Consta que Jesus Cristo tinha um irmão, de nome Tiago. Tal é assumido por historiadores através da leitura de várias Epístolas de S.Paulo, os Evangelhos de Mateus e Marcos (talvez apenas Marcos, já que Mateus terá derivado as narrativas dele e de outra fonte comum, mas adiante) e das Antiguidades Judaicas escritas por Flávio Josefo, historiador da época e decerto bom bebedor de belo binho nos bares de Belém. Mas alitero e perco-me, prossigamos.

O nome próprio “Tiago”, quando convertido para a língua inglesa, dá qualquer coisa como James. Não dá Reimes nem sequer Rámesh. Pronuncia-se Jeimes ou quando muito Djeimes, se quiserem ser anglófilos puristas. Mas os pais do puto, que deviam ser fãs do James que era Dean e rebelde, se calhar não quiseram ter mais nada a ver com os bifes nem com um pau de marmeleiro mas ainda assim optaram por lhe comer a fonética e provavelmente garantiram-lhe algumas valentes coças no recreio da escola. E agora, ao chegar a Portugal, decerto encara as falhas dos nossos geniais jornalistas – aqueles que desde 1991 ainda não decidiram como devem dizer Kuwait correctamente – com um sorriso nos lábios e uma revoltazinha muito particular no estômago.
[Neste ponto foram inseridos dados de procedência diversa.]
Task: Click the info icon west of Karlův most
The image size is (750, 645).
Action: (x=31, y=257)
Este puto é uma das minhas esperanças para 2012. Não só porque se vê que está a evoluir, a crescer como jogador e como pessoa, mas também pelo entusiasmo que gera nos adeptos, particularmente nas adeptas mais jovens que parecem ver no rapaz um Semi-Deus colombiano, uma espécie de Valderrama com cabelo de gente normalzinha. Ainda no Domingo à tarde, enquanto vegetava no sofá e ia vendo pelo canto de um olho o treino dos onze mil, assisti a algumas declarações entusiásticas de vários portistas, todos eles jovens e fervorosos fãs do nosso número dezanove (que belo número, sim senhor) e que lhe cantavam as loas com um fervor e uma devoção que me soou tão curioso como motivador. Uma das jovens, soluçando por entre palavras nervosas e gemidos de excitação precoce ao ver o seu herói em campo, chorava em frente às câmaras pela emoção do momento. A adolescência tem destas coisas, mas é este tipo de garra, de admiração, que os jogadores têm de continuar a grangear junto dos adeptos e James está no caminho certo.
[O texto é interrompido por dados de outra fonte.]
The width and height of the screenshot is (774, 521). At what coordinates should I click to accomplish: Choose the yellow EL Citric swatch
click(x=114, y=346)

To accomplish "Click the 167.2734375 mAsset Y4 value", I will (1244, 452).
Miúdo, a palavra é tua. Estamos todos a contar contigo.

4 comentários

  1. Bem, não são só os portugueses; cada um pronuncia ao seu estilo.Faz-me raiva que não procurem saber como se pronuncia, mas não é uma originalidade portuguesa; o jornalista uruguaio que entrevistou o Palito, chamou-lhe Jámesch (ou parecido… ); de qualquer forma com jota no início…
    Quanto a adolescentes, o Jorge não entende nada: Valderama, com ou sem cabelo, nunca teria feito nenhuma adolescente suspirar; há que ser metrosexual ou parecido com isso…
    Quanto ao James, esperemos que demonstre em campo através de “endurance” que é um futuro grande jogador… para falar a verdade este ano anda perto da desilusão…

    1. olha que gaita, eu também já fui um adolescente! mas o exemplo do Valderrama foi usado mais pelo binómio look/talento. O James tem outro look e outro talento, só espero que saiba rentabilizar os dois…

  2. Por acaso essa coisa da forma de pronunciar o nome de jogadores é uma coisa que também me faz espécie, porém no caso do jogador em causa lembro-me de os jornalistas lhe terem perguntado, numa das primeiras vezes que falou à comunicação social portuguesa, como se pronunciava correctamente o nome e ele respondeu “Rámes“.
    Ora quando assim, e por muito que me custe trocar James por Rámes… faço-o.
    Já em relação a outros, como não lhes perguntaram e eu nunca estive com eles nem nunca os ouvi dizer o próprio nome(coisa até bastante comum nos jogadores de futebol – o falarem de si próprios na 3ª pessoa), pronuncio da forma que me parece normal. Exemplo; não digo, à xico-esperto jornaleiro; “Cárdôzo“. Digo simplesmente Cardozo.

    Já quanto a Tiago e relembrando um documentário que vi hás uns tempos atrás, faço aqui um aparte. Esse era apenas um dos irmãos que Jesus terá tido. Eles, pelos vistos, naquela altura eram muito ramboieiros e irmãos e amantes foi coisa que Jesus teve com fartura. Afinal o que seria de esperar? O homem veio a este mundo para nos salvar… deixando-se pregar numa cruz.
    Ora, com tanto sofrimento que lhe esperava no fim da vida ao menos compensou com prazeres enquanto pôde. Se fosse eu tinha feito o mesmo.